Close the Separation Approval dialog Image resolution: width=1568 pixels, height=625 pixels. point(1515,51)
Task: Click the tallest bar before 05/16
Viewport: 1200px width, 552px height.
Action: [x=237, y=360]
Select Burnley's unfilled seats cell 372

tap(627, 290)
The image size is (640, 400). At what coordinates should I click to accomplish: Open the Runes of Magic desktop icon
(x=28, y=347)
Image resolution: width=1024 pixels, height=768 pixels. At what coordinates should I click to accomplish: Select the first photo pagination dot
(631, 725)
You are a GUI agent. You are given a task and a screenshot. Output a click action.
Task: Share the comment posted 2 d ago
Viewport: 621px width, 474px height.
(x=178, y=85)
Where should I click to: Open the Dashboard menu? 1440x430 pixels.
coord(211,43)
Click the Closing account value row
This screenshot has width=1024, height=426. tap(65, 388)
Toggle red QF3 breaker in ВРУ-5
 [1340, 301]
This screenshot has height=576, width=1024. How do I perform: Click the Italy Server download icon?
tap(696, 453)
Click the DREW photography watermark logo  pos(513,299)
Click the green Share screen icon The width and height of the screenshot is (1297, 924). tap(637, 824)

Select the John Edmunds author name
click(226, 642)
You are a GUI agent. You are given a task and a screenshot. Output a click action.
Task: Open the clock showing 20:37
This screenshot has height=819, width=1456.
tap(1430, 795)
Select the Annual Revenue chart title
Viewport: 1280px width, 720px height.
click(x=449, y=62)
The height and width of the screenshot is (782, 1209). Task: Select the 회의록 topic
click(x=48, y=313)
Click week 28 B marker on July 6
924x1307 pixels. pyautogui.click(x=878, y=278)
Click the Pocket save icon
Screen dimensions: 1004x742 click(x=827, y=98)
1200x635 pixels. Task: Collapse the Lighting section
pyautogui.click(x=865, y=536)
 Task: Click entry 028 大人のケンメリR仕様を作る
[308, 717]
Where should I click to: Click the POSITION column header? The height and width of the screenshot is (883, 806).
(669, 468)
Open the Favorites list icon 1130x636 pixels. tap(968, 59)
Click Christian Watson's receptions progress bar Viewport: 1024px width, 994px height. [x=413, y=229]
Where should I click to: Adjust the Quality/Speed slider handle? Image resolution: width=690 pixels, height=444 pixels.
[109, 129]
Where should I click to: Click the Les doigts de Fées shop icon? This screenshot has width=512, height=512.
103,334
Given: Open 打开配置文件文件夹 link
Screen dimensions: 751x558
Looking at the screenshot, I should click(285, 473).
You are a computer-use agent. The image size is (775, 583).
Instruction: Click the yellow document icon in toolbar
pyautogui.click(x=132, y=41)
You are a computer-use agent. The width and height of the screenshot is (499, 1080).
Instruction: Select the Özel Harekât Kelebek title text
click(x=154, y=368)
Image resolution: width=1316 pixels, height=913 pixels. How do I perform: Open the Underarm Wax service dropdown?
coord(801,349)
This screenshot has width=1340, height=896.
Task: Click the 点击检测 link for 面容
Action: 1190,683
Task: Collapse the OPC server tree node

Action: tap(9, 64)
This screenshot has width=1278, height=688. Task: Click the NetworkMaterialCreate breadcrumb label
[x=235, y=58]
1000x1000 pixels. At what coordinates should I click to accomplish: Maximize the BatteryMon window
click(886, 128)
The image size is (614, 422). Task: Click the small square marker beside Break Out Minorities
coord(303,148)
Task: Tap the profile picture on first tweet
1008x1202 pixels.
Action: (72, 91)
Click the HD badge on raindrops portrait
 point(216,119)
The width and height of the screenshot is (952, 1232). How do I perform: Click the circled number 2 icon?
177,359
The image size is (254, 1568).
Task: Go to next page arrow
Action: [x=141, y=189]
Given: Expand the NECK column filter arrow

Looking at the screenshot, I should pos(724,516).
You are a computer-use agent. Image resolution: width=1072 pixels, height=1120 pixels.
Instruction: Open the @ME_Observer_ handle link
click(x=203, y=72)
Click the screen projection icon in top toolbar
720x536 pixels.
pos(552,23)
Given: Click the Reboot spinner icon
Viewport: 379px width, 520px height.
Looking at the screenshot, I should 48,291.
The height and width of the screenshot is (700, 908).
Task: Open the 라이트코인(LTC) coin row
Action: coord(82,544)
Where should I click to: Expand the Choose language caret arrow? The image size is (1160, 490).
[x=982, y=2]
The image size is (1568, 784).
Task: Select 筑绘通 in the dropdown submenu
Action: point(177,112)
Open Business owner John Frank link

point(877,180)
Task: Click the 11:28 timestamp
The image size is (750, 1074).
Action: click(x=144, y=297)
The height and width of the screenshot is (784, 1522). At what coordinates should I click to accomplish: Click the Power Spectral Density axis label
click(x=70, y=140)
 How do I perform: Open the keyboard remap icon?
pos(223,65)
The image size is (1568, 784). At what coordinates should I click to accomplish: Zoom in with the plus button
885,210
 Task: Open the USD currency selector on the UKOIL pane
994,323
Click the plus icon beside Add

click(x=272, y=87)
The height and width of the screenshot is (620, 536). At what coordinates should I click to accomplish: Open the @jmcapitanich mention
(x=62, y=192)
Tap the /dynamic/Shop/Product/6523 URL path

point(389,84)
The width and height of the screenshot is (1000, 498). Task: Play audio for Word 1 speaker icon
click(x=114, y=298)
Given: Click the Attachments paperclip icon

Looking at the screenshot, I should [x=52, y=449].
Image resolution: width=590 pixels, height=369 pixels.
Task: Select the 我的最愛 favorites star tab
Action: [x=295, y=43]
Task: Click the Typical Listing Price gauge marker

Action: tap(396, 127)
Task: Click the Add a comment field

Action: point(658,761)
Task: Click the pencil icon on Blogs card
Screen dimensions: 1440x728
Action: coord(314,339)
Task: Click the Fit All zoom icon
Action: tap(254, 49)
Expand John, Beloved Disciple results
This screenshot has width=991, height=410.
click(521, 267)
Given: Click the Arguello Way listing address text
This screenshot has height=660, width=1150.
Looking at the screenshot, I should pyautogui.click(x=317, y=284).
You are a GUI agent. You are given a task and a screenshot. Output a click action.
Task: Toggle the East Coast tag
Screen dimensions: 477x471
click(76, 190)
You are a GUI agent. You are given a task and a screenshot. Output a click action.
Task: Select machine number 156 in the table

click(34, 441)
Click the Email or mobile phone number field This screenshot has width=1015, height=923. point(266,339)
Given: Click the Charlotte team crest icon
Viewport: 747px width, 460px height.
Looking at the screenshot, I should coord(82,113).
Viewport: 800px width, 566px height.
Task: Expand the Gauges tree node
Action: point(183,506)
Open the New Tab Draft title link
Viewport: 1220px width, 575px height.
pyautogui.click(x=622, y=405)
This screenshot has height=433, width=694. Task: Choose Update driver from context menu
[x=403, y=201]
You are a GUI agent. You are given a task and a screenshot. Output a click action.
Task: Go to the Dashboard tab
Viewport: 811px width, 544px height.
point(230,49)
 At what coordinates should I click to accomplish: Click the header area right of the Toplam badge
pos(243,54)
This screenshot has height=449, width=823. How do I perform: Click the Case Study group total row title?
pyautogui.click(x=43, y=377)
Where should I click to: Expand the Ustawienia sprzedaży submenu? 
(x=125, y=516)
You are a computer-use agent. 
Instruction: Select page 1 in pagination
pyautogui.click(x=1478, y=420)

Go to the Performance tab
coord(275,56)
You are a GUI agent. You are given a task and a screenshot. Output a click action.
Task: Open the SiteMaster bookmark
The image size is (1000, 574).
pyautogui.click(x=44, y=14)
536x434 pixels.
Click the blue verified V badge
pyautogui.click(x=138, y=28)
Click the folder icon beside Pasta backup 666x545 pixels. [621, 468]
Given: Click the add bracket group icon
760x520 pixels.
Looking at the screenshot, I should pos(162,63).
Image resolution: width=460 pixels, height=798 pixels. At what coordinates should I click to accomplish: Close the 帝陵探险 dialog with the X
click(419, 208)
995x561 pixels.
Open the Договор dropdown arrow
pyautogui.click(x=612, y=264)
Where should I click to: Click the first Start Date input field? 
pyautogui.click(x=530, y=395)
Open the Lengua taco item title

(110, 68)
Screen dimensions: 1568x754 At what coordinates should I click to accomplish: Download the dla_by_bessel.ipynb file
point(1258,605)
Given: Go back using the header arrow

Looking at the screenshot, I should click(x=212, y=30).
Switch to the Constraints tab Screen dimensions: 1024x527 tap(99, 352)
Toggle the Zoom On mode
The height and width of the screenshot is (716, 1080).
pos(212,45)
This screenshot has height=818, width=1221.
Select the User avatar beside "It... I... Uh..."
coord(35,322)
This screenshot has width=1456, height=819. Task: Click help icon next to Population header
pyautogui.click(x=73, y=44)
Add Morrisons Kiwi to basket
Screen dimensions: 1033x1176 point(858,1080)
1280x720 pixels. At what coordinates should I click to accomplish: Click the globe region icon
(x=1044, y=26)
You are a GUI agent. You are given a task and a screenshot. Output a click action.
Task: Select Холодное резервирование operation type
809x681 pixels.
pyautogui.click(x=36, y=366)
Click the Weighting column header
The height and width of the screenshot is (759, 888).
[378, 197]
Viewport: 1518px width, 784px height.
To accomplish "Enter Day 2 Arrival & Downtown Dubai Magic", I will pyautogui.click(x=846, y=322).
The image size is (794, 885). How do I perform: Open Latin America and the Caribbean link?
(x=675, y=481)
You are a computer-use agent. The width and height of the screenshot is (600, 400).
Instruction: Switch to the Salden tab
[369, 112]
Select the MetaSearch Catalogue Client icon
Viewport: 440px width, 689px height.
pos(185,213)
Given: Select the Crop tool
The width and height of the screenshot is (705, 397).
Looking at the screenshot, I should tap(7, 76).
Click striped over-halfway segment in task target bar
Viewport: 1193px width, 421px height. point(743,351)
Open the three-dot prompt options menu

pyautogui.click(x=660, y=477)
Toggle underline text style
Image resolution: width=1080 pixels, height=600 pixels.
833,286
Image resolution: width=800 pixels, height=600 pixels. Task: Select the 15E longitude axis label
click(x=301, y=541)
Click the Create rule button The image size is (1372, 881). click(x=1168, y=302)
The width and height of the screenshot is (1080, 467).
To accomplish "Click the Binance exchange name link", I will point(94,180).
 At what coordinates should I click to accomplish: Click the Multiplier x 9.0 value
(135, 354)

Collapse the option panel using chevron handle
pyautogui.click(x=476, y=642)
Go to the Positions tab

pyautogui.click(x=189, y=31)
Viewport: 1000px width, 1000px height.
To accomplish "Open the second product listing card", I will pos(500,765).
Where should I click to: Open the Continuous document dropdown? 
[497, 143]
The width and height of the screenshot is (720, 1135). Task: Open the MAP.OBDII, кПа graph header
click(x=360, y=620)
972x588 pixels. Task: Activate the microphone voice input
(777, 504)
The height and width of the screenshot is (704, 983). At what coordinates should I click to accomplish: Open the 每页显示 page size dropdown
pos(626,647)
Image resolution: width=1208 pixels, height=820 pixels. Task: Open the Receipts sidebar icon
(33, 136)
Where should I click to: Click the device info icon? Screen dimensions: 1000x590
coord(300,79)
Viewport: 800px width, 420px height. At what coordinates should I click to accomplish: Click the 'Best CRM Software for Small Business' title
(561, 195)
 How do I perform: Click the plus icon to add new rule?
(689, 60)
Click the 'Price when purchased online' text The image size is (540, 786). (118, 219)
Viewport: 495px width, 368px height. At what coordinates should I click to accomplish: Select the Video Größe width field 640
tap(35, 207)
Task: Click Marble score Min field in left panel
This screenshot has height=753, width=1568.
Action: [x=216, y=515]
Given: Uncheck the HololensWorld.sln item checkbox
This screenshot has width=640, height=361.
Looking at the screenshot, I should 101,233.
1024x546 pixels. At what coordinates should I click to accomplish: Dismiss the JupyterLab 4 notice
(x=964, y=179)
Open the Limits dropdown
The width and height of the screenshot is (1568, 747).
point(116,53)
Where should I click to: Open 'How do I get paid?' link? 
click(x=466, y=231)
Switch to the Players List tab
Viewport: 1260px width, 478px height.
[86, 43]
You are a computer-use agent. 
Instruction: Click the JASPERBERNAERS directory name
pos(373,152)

§ Your assignment
In the listing, count the lines that contain the word "Share", then give the number and nothing more.

§ Task answer
2